Operational Insights from London’s Bike Sharing Data
Github | Tableau
Background :
As cities increasingly focus on sustainable urban transportation, it’s essential to grasp the factors that shape public bike-sharing systems. This project delves into how environmental elements like weather, humidity, and wind, along with temporal aspects such as the season, time of day, weekdays versus weekends, and holidays, influence bike usage patterns in London.
The goal is to provide valuable insights that can inform inform business decisions regarding maintenance schedules, demand-based pricing, and promotional strategies.
Business Use Cases / Applications :
- Time-specific promotions (“Weekend Ride Discount” or “Summer Pass Offers”)
- Workforce planning, Maintenance & redistribution
- Urban planning, Better station placement
- Demand-Based Pricing (pricing strategies based on time, weather, and holiday patterns)
- Identify periods of low usage (perform maintenance with minimal disruption to users)
Dataset
- Over 17,000+ Entries
- 11 Features : date, time, Count of bike shares, real temp, temperature feels like, humidity, wind_speed, weather_code, is_holiday, is_weekend, season
Tech Stack Used :
Python (Pandas, Numpy, Matplotlib, Seaborn), Tableau, Jupyter Notebook
🔍 Data Cleaning & Processing Steps Github
- Initial Inspection
- Loaded data with Pandas
- Displayed data types, head, tail, and summary stats
- Datetime Handling
- Converted
timestamp
todatetime
- Created
year
,month
,day
, andweekday
columns
- Converted
- Missing Values
- Checked and verified presence/absence of
NaN
s
- Checked and verified presence/absence of
- Data Type Conversion
- Ensured proper types for numerical and categorical columns
- Outlier Detection view data cleaning procedure.
- Used boxplots and statistical thresholds, IQR (Interquartile Range) to identify outliers
- EDA (Exploratory Data Analysis)
- Visualized trends over time
- Plotted correlations between temperature, humidity, and bike usage.
Data Visualization and outcome Tableau
- Grand total of all bike shares: 19,868,292
- Total bike shares per month, aggregated over all years.
- 💡 Helps answer business questions like: “In which months should we increase bike availability or maintenance workforce ?”
Morning Peak (7–8 AM):
- 🚴 1.6M–2M shares.
- 💡 Ensure max bike availability for commuters.
Evening Peak (5–6 PM):
- 🚴 1.9M–2M shares.
- 💡 Rebalance fleet ahead of evening rush, ensure max bike availability for commuters.
Lunch Time Steady Demand (1–3 PM):
- 🚴 ~1M shares.
- 💡 Maintain moderate supply during mid-day hours.
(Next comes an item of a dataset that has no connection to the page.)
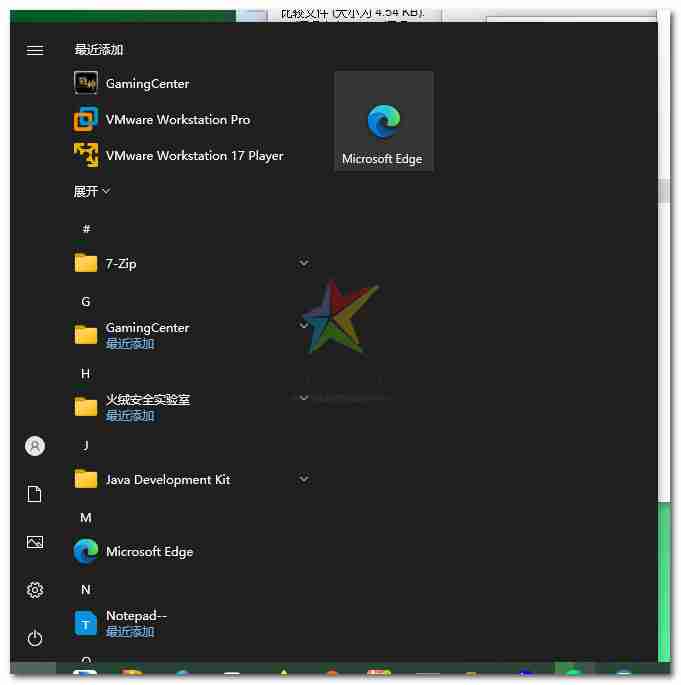Open the user account icon

35,446
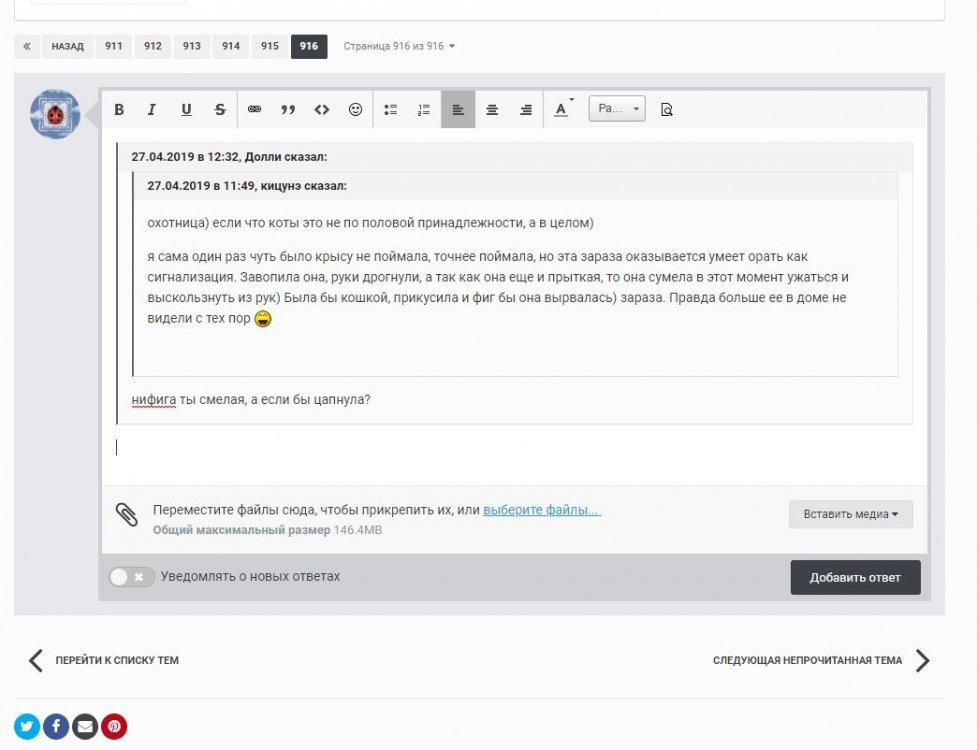Submit the reply with 'Добавить ответ'

[x=855, y=577]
Early Morning Lows (1–4 AM):
- 🚴 ~100K shares.
- 💡 Schedule maintenance during low-traffic periods, to minimize the service disruption.
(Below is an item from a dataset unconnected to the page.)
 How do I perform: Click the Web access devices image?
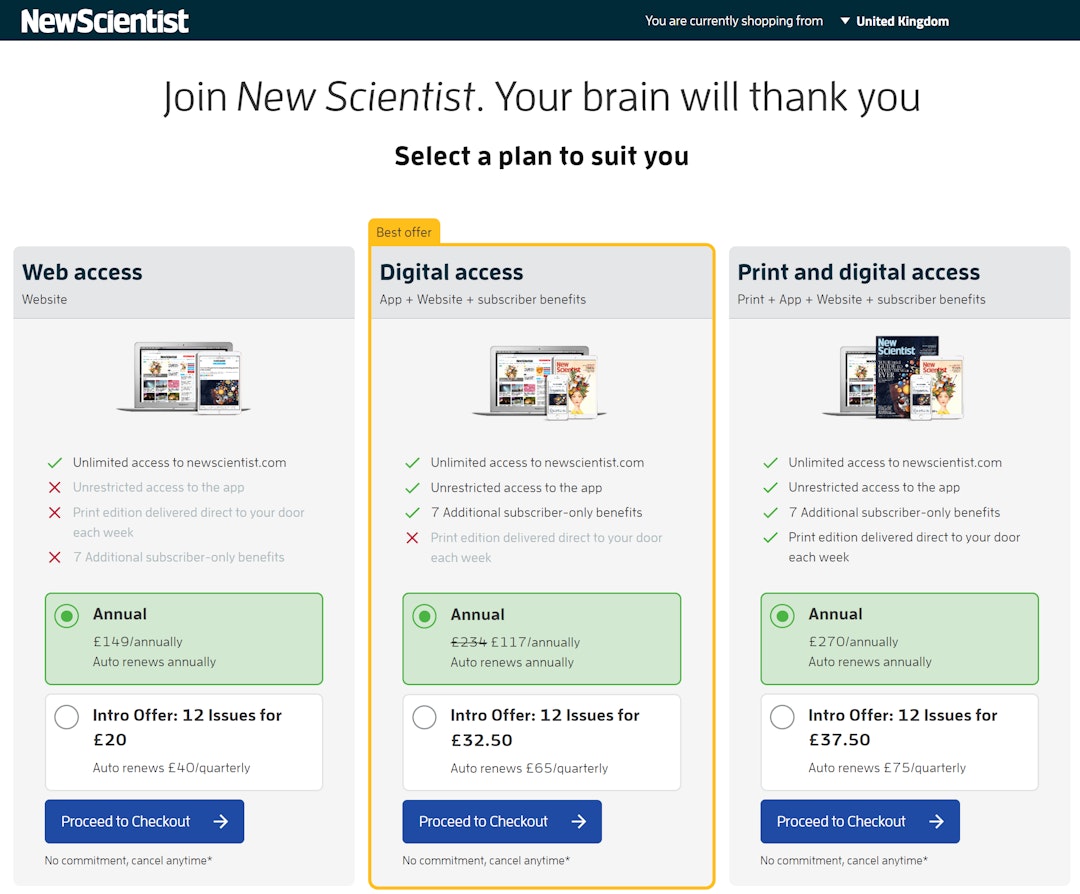tap(184, 377)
Clear Weather = High Demand:
- 🌤 Highest usage in both 2015 & 2016.
- 💡 Boost fleet and promotions on clear days.
Low Usage in Rain/Clouds:
- 🌧 Lowest in Light Rain & Cloudy.
- 💡 Run campaigns to boost ridership in mild bad weather.
Year-on-Year Growth (2015→2016):
- ☁ Cloudy: +30% (from 402K to 523K).
- 💡 Monitor & support growing demand in less favorable weather.
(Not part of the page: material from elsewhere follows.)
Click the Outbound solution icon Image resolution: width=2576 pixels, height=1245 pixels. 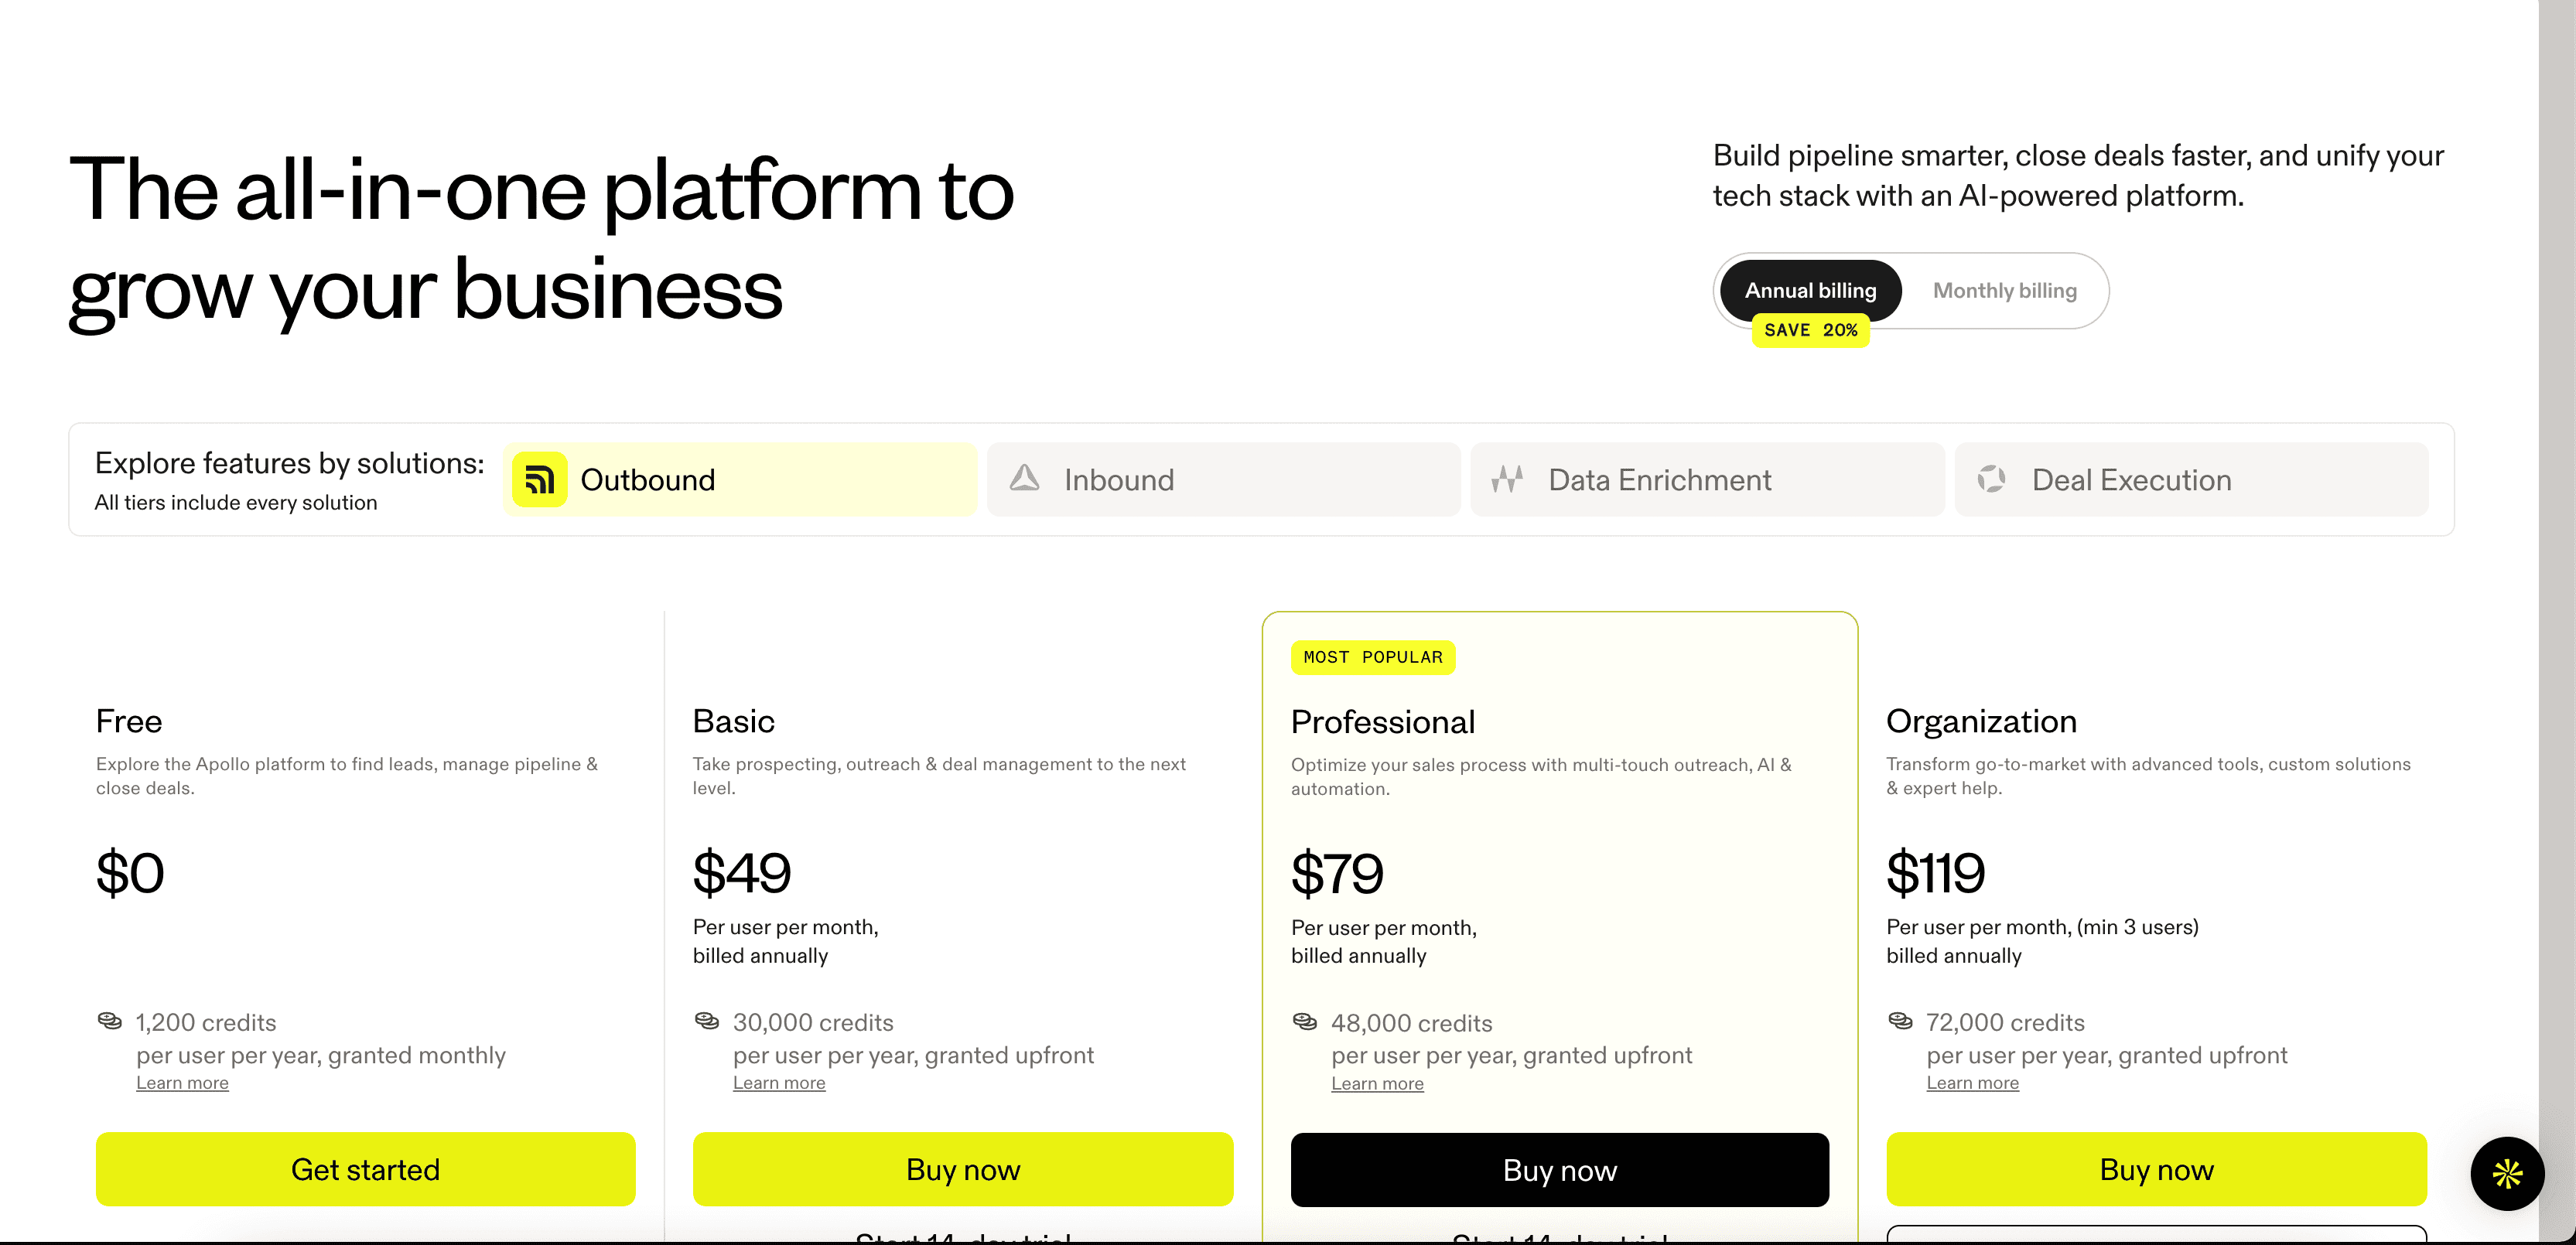pos(539,480)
High Humidity = Low Usage:
- 💧 40% → Avg. 1,944 rides
- 💧 100% → Avg. 726 rides (Bike usage drops by ~62.6%)
- 💡 Send alerts/discounts to boost ridership on humid days.
Strong Winds Reduce Usage:
- 🌬 20 km/h → Avg. 1,361 rides
- 🌬 50 km/h → Avg. 483 rides (Bike usage drops by approximately 64.5%)
- 💡 Integrate wind condition tips into rider app notifications, can avoide accidents or any tragedy.
Weekday = Peak Usage (Commute-Focused):
- 📅 Highest rides occur on weekdays (work/school commutes)
- 💡 Maintain high bike availability during weekdays.
Lower Usage on Holidays/Weekends:
- 📉 Notable drop in non-working days
- 💡 Launch holiday-specific promotions to boost leisure ridership.
Conclusion :
- Key operational insight suggests, clearly that bike usage is heavily influenced by temporal and environmental factors - with peak activity during weekday commute hours and under clear weather conditions.
- Commuting Behavior: Consistent peaks at 7–9 AM and 5–6 PM reaffirm the role in work-related travel, fortifying the need for optimal bike availability during these windows.
- Low-usage periods (1–4 AM) present ideal windows for maintenance with minimal disruption.
- Launch targeted promotions for weekends & holidays to boost leisure usage.
- Can implement demand based pricing and rebalancing course of action tied to time-of-day and weather forecasts.